• Task: Copy exactly the lines starting at the one that contains "Task: Click the Make Material Copy icon" and running through the end of the material below. Exclude any pictures.

::::

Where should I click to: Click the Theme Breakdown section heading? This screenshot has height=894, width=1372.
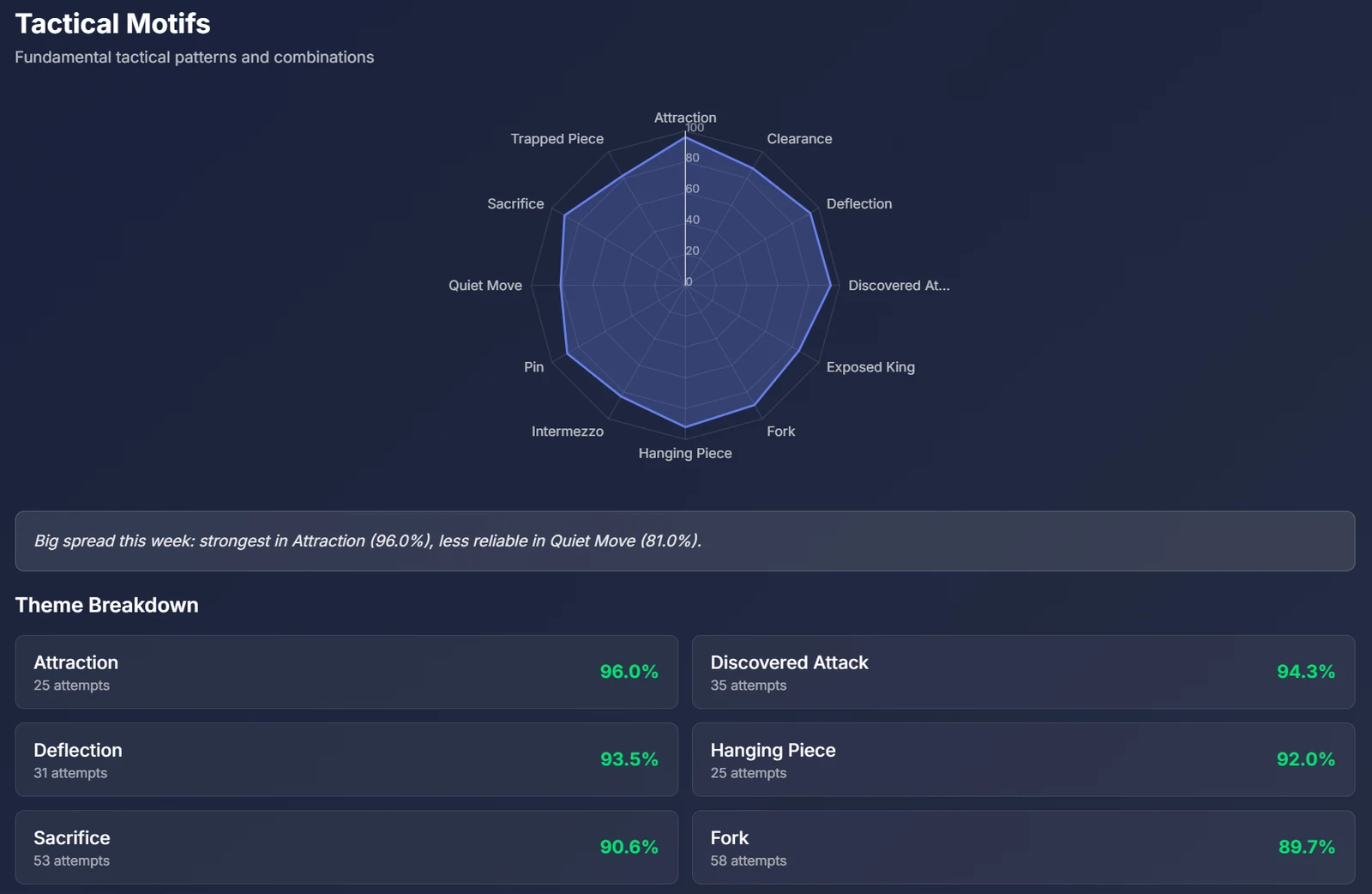pyautogui.click(x=107, y=606)
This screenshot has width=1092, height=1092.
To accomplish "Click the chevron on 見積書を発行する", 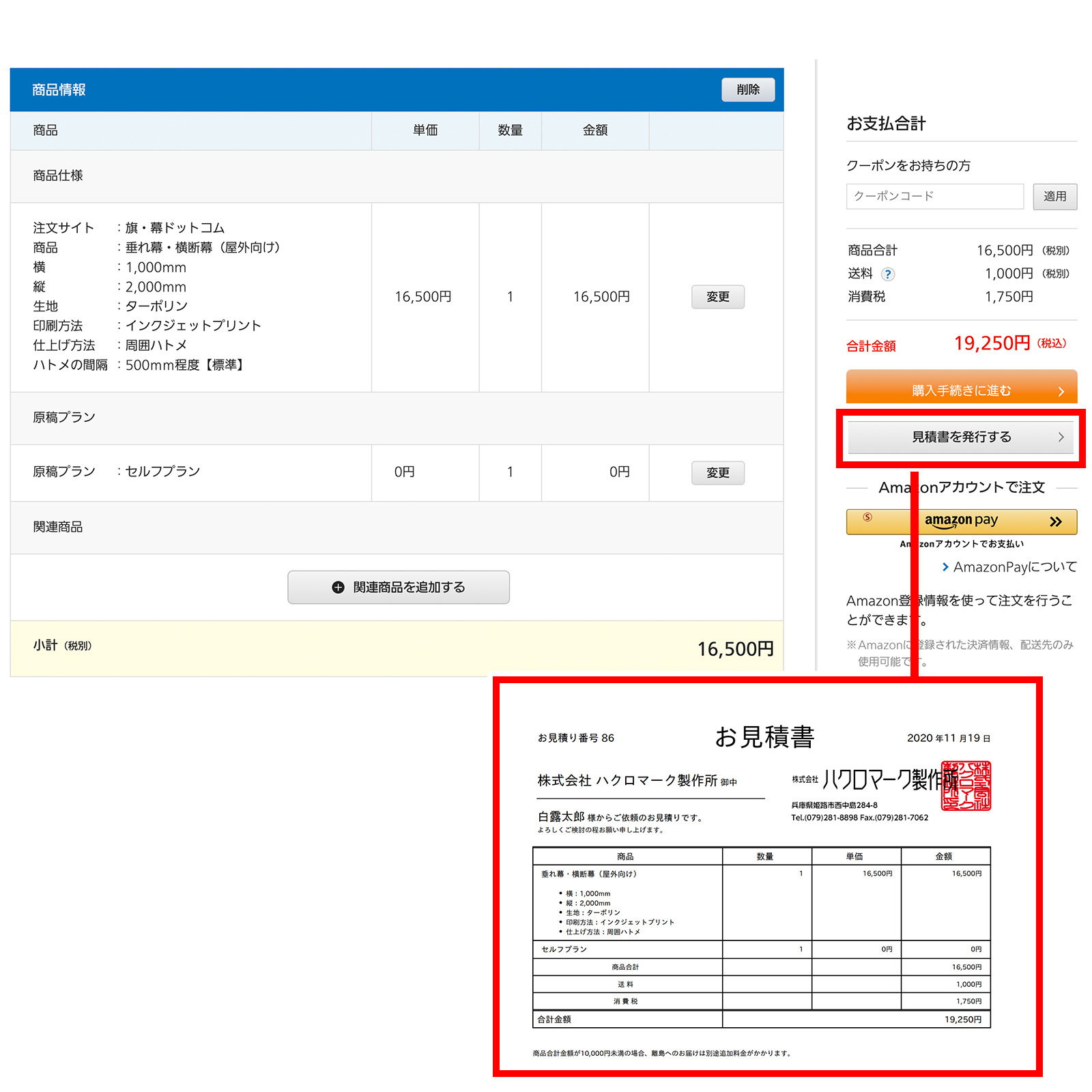I will [x=1061, y=437].
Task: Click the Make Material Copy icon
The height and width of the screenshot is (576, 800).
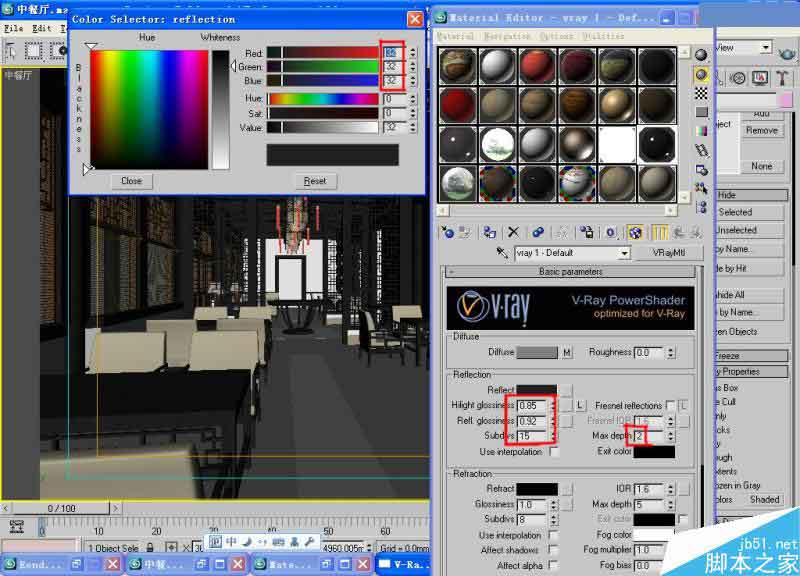Action: 537,234
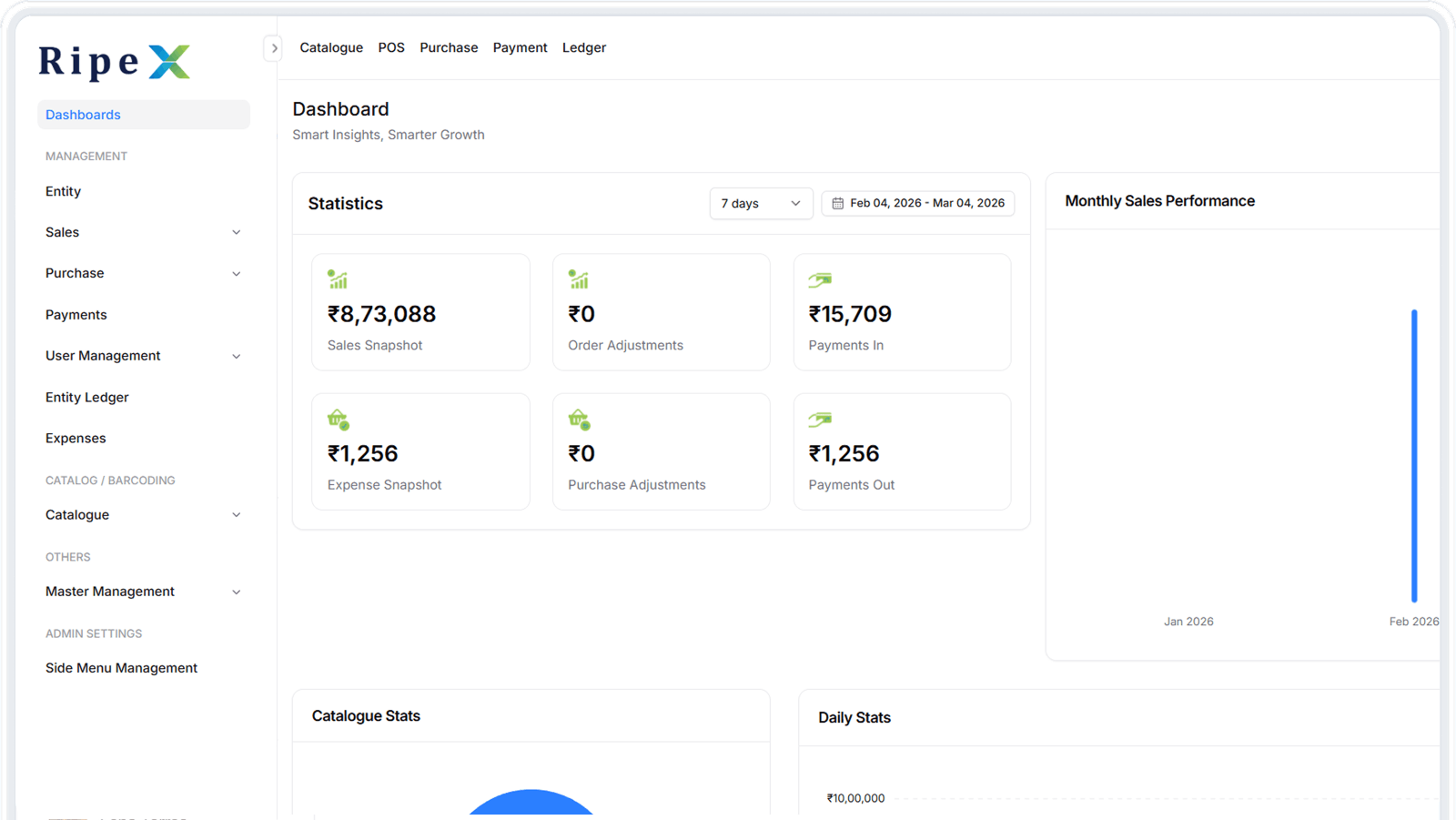The height and width of the screenshot is (820, 1456).
Task: Click the Sales Snapshot chart icon
Action: 338,279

::::

• Answer to this problem:
Task: Click the Make Material Copy icon
The height and width of the screenshot is (576, 800).
Action: 537,234
The height and width of the screenshot is (820, 1456).
Task: Click the Sales Snapshot chart icon
Action: 338,279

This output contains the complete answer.